Visiting the Saint-Gaudens National Historic Site provides a rare opportunity for individuals to participate in a wide variety of activities ranging from the artistic and historic to the outdoorsy, all in a beautiful setting. The site serves simultaneously as a museum of one of the most prominent 19th-century sculptors, as a National Park and as the site of weekly outdoor concerts. Renowned for his huge castings in bronze, including his many renderings of Abraham Lincoln, American sculptor Augustus Saint-Gaudens (1848-1907) turned his private home and studio into an artistic haven for a wide variety of writers, artists and eccentrics.

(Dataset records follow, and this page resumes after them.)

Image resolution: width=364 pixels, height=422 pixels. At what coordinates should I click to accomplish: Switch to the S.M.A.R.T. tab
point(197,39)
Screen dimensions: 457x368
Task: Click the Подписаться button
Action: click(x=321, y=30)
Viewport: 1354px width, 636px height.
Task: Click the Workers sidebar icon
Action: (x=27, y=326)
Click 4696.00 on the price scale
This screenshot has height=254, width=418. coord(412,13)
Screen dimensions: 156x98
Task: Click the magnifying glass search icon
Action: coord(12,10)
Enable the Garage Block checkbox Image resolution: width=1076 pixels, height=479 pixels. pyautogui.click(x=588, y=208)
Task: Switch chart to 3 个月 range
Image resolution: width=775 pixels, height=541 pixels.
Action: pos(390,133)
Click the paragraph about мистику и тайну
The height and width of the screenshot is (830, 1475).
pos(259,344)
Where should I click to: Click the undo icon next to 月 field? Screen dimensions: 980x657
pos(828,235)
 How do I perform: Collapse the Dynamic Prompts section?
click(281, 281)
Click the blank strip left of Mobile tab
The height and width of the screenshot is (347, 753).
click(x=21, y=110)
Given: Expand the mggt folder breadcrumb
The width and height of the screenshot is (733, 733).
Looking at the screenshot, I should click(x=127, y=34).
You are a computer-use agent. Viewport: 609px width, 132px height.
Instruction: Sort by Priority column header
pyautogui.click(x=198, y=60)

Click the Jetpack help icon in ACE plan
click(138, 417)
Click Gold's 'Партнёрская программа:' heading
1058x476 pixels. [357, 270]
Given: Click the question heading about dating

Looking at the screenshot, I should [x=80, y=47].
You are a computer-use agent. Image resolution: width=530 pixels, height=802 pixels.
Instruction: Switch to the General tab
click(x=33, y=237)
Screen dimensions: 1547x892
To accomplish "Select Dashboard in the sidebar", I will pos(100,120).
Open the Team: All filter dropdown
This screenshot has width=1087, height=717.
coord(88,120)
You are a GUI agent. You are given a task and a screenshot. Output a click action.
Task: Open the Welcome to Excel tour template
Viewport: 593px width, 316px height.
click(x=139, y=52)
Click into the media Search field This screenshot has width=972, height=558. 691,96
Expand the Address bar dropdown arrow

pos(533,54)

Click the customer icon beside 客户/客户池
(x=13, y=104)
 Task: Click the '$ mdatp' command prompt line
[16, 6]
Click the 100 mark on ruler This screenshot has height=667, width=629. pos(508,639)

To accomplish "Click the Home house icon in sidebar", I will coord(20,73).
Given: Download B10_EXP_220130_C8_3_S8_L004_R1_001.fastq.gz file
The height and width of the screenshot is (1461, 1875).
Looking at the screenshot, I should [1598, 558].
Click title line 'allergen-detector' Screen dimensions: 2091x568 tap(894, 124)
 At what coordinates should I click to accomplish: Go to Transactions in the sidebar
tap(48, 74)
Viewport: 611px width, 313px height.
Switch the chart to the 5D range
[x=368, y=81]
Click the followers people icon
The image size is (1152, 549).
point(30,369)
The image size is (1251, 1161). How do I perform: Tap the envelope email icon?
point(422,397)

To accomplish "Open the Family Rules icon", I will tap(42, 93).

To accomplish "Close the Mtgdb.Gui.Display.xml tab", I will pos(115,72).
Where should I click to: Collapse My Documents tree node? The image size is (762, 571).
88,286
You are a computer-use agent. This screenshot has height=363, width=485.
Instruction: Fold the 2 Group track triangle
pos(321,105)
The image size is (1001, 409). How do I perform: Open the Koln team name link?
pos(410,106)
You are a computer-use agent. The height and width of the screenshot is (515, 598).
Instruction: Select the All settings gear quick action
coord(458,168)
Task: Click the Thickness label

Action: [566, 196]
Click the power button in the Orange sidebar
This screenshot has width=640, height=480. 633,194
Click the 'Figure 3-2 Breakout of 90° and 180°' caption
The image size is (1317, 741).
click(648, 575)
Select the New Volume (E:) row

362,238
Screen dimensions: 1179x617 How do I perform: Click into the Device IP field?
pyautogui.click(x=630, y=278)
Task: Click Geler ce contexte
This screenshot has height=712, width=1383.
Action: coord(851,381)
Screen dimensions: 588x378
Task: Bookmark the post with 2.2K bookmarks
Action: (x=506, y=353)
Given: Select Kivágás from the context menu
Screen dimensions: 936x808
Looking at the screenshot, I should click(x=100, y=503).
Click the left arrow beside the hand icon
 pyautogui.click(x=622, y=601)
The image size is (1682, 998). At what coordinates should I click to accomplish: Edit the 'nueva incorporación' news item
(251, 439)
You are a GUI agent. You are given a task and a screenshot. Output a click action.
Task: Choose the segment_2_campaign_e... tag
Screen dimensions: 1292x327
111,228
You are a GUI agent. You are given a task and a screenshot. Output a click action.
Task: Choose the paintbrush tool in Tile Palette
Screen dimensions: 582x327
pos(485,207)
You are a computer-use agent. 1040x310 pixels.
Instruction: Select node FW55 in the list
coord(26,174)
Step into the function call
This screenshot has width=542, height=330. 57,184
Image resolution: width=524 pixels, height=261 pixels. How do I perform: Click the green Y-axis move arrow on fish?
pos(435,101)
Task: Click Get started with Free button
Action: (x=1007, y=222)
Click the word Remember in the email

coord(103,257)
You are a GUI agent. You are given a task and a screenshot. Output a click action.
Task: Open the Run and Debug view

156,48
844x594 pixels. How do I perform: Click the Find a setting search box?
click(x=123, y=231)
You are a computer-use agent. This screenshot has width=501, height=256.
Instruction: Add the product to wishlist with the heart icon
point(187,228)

While there are many oppertunities to view local paintings in New Hampshire and Vermont, the colony in Cornish provides a rare blending of interdisciplinary arts as well as an even rarer opportunity for the often overlooked art of sculpture.
Over 100 of Saint-Gaudens' works are exhibited throughout the grounds for visitors to explore at their own discretion. Particularly captivating is the final and most complete sculpture in a series of four castings of the Shaw Memorial.
The sculpture presents a massive bronze high relief of General Robert Gould Shaw leading the African American 54th Massachusetts Infantry. The attention to detail, especially in dealing with the clothes and facial features of the soldiers as well as the historically significant social context, make the memorial a cornerstone of American sculpture.
The site also provides an exhibition gallery for contemporary art, currently showing the works of a 2008 fellow at the memorial, Claire Watkins. The show, titled The Space Betwixt, is at once serene and stupefying. A delicate structure of arterial-looking networks of threads and tiny lights circumnavigates the white walls, counterbalanced by a strangely forceful center display of dozens of needles attached to the same threads suspended in air around a central magnet.
Even for someone less interested in visual art, the endless series of open lawns rolling into the New Hampshire wilderness are an excellent place to picnic, study or take leisurely walks through the trails. Weekly concerts on the lawns include an August 2 performance of works by Bach and Latin American works inspired by Bach.
Dartmouth students have the distinct privilege of experiencing summer from the same perspective as Woodrow Wilson, with the added advantages the Museum and the National Park.
While it is easy to forget that the world exists beyond walks down to the River or lazy afternoons on the Green during sophomore summer, members of the Dartmouth community should take advantage of such a historical site while they have the chance, as Saint-Gaudens is open only during the summer and early fall months.